WHAT TO PRODUCE :: Each record beneath this sentence is to be transcribed exactly as it reads.

::::::::::

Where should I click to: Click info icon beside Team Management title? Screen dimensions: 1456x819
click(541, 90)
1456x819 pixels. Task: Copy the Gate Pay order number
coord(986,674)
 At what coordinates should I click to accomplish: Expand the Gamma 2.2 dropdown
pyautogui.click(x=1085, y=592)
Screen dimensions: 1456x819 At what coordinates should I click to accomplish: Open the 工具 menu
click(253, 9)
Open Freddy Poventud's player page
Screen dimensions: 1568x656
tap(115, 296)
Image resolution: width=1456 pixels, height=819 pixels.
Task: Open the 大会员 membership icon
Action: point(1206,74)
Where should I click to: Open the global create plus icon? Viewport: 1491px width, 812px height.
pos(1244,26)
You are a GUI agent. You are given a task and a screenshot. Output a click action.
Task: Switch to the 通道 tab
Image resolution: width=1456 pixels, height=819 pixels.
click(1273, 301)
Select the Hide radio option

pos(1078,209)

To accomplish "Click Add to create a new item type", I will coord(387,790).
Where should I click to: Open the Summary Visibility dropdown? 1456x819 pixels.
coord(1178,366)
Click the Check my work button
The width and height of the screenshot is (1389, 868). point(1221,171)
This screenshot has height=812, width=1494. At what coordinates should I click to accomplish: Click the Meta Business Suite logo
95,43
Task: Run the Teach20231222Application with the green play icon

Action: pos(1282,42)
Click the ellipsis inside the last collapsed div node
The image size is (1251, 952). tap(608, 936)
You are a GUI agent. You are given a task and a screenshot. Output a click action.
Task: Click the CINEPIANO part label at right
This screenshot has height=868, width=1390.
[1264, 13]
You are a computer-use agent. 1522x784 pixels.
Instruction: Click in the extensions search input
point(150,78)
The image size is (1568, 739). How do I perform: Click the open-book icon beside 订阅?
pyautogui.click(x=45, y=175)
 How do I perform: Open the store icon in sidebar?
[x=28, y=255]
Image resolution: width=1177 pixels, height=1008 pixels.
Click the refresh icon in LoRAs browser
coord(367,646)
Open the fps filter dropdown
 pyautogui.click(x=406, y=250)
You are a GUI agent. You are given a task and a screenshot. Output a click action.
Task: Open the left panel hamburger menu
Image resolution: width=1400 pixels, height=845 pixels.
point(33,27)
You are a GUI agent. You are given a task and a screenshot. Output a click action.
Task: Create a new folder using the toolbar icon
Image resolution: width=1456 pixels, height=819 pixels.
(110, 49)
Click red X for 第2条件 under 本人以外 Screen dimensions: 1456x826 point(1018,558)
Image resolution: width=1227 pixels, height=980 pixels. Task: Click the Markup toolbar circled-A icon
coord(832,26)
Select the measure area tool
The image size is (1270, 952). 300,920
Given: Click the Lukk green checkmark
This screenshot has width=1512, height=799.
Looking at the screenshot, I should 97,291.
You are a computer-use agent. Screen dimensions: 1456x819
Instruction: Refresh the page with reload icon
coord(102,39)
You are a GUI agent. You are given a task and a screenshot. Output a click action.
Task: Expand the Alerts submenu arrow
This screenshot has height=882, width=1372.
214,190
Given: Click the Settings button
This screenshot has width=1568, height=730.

::::::::::

WRITTEN SOLUTION ::
Where should I click to: Click info icon beside Team Management title? Screen dimensions: 1456x819
click(541, 90)
1456x819 pixels. Task: Copy the Gate Pay order number
coord(986,674)
 At what coordinates should I click to accomplish: Expand the Gamma 2.2 dropdown
pyautogui.click(x=1085, y=592)
Screen dimensions: 1456x819 At what coordinates should I click to accomplish: Open the 工具 menu
click(253, 9)
Open Freddy Poventud's player page
Screen dimensions: 1568x656
tap(115, 296)
Image resolution: width=1456 pixels, height=819 pixels.
Task: Open the 大会员 membership icon
Action: point(1206,74)
Where should I click to: Open the global create plus icon? Viewport: 1491px width, 812px height.
pos(1244,26)
You are a GUI agent. You are given a task and a screenshot. Output a click action.
Task: Switch to the 通道 tab
Image resolution: width=1456 pixels, height=819 pixels.
click(1273, 301)
Select the Hide radio option

pos(1078,209)

To accomplish "Click Add to create a new item type", I will coord(387,790).
Where should I click to: Open the Summary Visibility dropdown? 1456x819 pixels.
coord(1178,366)
Click the Check my work button
The width and height of the screenshot is (1389, 868). point(1221,171)
This screenshot has height=812, width=1494. At what coordinates should I click to accomplish: Click the Meta Business Suite logo
95,43
Task: Run the Teach20231222Application with the green play icon

Action: pos(1282,42)
Click the ellipsis inside the last collapsed div node
The image size is (1251, 952). tap(608, 936)
You are a GUI agent. You are given a task and a screenshot. Output a click action.
Task: Click the CINEPIANO part label at right
This screenshot has height=868, width=1390.
[1264, 13]
You are a computer-use agent. 1522x784 pixels.
Instruction: Click in the extensions search input
point(150,78)
The image size is (1568, 739). How do I perform: Click the open-book icon beside 订阅?
pyautogui.click(x=45, y=175)
 How do I perform: Open the store icon in sidebar?
[x=28, y=255]
Image resolution: width=1177 pixels, height=1008 pixels.
Click the refresh icon in LoRAs browser
coord(367,646)
Open the fps filter dropdown
 pyautogui.click(x=406, y=250)
You are a GUI agent. You are given a task and a screenshot. Output a click action.
Task: Open the left panel hamburger menu
Image resolution: width=1400 pixels, height=845 pixels.
point(33,27)
You are a GUI agent. You are given a task and a screenshot. Output a click action.
Task: Create a new folder using the toolbar icon
Image resolution: width=1456 pixels, height=819 pixels.
(110, 49)
Click red X for 第2条件 under 本人以外 Screen dimensions: 1456x826 point(1018,558)
Image resolution: width=1227 pixels, height=980 pixels. Task: Click the Markup toolbar circled-A icon
coord(832,26)
Select the measure area tool
The image size is (1270, 952). 300,920
Given: Click the Lukk green checkmark
This screenshot has width=1512, height=799.
Looking at the screenshot, I should 97,291.
You are a computer-use agent. Screen dimensions: 1456x819
Instruction: Refresh the page with reload icon
coord(102,39)
You are a GUI agent. You are given a task and a screenshot. Output a click action.
Task: Expand the Alerts submenu arrow
This screenshot has height=882, width=1372.
214,190
Given: Click the Settings button
This screenshot has width=1568, height=730.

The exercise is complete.